II. The end of all political associations is the preservation of the natural and imprescriptible rights of man; and these rights are liberty, property, security, and resistance of oppression.
III. The nation is essentially the source of all sovereignty; nor can any INDIVIDUAL, or ANY BODY OF MEN, be entitled to any authority which is not expressly derived from it.
He declared that a country represented by a true Republican government will rarely if ever go to war, because wars occur when the interests of the rulers differ from the interests of the people. “Man is not the enemy of man, but through the medium of a false system of Government. Instead, therefore, of exclaiming against the ambition of Kings, the exclamation should be directed against the principle of such Governments; and instead of seeking to reform the individual, the wisdom of a Nation should apply itself to reform the system.”
At a time when the newly independent United States of America enjoyed few social divisions on the basis of wealth and position, Paine saw in England the continued rule of aristocrats and oligarchs. In condemning this undemocratic feature of British society, he spoke specifically to the question of commercial charters and corporations. “They do not give rights to [the corporation], but they make a difference in favour of [the corporation] by taking away the [rights of the people], and consequently are instruments of injustice.” He added, “This species of feudality is kept up to aggrandise the corporations at the ruin of towns; and the effect is visible. The generality of corporation towns are in a state of solitary decay …”
“Ah!...the comets..., that always signals some great misfortunes!”
The contrast of affluence and wretchedness continually meeting and offending the eye, is like dead and living bodies chained together.
- Thomas Paine
Of the corporation, Paine asked, “What right has it to a distinct and separate representation from the general interest of a nation? The only use to be made of this power (and which it always has made), is to ward off taxes from itself, and throw the burthen upon those articles of consumption by which itself would be least affected.” That is, the corporate interests will always seek to reduce taxes on their own properties, and shift the burden of taxation to the poor. “Their residences, whether in town or country, are not mixed with the habitations of the poor. They live apart from distress, and the expense of relieving it. It is in manufacturing towns and labouring villages that those burthens press the heaviest; in many of which it is one class of poor supporting another.”
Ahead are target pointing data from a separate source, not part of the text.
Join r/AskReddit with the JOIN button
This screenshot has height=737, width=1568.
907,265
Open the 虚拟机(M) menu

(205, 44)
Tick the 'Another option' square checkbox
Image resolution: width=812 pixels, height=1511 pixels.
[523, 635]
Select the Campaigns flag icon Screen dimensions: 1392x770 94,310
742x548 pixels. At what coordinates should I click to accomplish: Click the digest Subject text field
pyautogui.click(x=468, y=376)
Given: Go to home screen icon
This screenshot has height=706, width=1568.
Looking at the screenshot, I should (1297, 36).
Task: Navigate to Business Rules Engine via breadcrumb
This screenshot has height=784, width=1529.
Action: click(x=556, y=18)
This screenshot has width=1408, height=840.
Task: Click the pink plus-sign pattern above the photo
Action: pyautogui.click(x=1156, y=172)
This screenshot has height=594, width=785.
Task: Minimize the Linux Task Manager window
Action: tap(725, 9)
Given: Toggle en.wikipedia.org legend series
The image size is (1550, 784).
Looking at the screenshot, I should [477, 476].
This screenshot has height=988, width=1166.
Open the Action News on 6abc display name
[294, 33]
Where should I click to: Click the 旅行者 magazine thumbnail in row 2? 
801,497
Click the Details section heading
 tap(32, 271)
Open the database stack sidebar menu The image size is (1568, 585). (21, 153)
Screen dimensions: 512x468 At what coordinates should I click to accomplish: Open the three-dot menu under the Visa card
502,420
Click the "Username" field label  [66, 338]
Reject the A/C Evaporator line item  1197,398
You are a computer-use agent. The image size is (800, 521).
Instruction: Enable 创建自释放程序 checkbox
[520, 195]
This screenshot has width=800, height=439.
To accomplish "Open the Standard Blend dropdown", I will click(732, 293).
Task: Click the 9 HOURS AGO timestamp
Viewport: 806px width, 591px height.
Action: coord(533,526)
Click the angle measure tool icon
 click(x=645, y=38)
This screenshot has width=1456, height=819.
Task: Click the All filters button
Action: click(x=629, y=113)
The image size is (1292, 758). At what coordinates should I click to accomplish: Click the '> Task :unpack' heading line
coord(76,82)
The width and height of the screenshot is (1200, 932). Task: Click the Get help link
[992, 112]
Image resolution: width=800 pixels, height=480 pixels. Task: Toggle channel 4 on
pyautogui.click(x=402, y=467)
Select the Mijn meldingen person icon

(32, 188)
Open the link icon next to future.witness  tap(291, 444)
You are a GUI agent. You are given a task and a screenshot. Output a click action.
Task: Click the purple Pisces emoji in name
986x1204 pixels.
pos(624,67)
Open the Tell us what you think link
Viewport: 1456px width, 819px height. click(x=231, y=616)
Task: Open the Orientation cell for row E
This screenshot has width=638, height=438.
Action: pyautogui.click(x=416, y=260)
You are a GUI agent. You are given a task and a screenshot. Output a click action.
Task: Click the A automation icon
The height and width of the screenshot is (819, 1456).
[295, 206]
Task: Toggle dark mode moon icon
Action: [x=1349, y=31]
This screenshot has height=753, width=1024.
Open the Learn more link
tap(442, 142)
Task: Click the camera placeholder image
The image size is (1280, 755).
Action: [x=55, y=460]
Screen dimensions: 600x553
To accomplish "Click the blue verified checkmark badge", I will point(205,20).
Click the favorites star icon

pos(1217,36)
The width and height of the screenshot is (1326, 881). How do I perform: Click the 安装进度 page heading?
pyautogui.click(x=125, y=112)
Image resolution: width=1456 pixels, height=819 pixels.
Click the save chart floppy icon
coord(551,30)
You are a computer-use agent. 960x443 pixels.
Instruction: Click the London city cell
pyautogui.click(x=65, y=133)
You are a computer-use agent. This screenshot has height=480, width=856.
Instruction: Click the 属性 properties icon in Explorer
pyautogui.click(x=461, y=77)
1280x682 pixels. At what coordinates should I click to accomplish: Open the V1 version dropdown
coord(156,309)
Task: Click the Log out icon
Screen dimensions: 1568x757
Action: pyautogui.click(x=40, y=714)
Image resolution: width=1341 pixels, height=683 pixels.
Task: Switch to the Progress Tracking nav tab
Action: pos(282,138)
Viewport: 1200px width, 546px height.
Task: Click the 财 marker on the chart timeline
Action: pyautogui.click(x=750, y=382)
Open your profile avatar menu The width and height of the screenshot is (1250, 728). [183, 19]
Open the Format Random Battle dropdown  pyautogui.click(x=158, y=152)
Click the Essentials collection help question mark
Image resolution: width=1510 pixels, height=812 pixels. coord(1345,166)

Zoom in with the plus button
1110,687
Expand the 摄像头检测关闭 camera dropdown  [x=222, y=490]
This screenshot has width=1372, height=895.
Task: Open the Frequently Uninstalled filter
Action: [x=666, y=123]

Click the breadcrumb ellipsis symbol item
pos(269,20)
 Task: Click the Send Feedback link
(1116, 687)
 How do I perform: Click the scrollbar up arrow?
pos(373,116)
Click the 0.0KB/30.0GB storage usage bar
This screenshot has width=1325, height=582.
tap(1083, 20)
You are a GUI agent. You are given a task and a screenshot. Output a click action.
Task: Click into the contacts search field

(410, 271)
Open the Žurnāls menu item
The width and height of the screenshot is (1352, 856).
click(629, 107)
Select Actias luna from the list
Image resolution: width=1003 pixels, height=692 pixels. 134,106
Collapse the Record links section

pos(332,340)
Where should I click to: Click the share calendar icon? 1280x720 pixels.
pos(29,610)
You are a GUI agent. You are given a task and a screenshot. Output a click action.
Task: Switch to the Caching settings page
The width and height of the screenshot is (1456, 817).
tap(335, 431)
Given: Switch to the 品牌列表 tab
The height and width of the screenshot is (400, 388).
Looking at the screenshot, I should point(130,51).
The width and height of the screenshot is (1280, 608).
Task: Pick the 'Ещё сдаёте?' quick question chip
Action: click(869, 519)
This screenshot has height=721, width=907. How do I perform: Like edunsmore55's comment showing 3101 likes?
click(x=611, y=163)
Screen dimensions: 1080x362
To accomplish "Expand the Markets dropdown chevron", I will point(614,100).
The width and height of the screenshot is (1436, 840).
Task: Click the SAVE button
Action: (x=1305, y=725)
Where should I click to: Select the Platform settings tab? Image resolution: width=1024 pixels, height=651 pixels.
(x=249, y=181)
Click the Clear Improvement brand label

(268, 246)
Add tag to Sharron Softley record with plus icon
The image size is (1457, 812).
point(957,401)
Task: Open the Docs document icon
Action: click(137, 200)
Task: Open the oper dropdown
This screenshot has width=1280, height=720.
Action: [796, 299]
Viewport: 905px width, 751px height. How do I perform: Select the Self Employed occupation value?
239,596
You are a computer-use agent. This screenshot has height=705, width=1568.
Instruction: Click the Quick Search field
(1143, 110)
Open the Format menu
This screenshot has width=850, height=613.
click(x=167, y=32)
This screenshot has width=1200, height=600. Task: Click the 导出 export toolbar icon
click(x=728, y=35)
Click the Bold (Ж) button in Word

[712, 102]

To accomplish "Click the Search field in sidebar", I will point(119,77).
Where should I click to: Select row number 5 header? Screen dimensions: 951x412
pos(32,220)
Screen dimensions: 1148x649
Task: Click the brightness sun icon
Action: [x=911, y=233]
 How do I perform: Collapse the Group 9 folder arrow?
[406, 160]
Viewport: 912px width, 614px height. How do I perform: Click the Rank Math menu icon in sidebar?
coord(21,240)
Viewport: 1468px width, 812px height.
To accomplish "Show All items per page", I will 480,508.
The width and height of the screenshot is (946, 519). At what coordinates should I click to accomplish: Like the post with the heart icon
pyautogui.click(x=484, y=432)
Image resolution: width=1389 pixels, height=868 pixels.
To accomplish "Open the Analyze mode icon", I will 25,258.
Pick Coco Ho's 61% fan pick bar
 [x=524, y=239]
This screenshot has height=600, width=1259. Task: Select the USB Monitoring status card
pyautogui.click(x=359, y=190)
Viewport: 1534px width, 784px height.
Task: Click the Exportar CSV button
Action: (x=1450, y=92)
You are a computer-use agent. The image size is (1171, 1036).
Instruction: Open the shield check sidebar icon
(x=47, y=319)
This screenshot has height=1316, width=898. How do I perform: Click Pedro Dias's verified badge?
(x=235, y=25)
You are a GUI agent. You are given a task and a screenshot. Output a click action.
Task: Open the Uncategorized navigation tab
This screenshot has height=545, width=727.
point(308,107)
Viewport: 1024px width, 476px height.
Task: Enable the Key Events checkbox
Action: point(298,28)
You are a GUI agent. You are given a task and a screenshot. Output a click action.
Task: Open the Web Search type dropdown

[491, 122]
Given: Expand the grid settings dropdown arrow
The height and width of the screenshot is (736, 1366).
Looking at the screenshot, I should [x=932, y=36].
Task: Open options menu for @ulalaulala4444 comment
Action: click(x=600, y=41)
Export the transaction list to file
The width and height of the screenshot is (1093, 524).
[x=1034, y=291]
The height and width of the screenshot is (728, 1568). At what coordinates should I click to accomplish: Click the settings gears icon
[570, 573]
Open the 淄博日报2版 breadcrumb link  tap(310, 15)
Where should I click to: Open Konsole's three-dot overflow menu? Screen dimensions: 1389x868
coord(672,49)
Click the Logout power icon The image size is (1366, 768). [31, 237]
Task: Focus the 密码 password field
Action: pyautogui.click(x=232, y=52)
In publishing The Rights of Man, Paine risked being imprisoned in England. In defending the French Revolution, he put himself at odds with the views of mainstream Americans, who were shocked by the bloody aftermath and became alienated from their one-time sister in revolution. And in his sharp criticisms of religion, he would eventually become a nearly universally despised and shunned figure, considered a friend no longer by George Washington and attacked tenaciously and savagely by John Adams, and would die a painful death in poverty.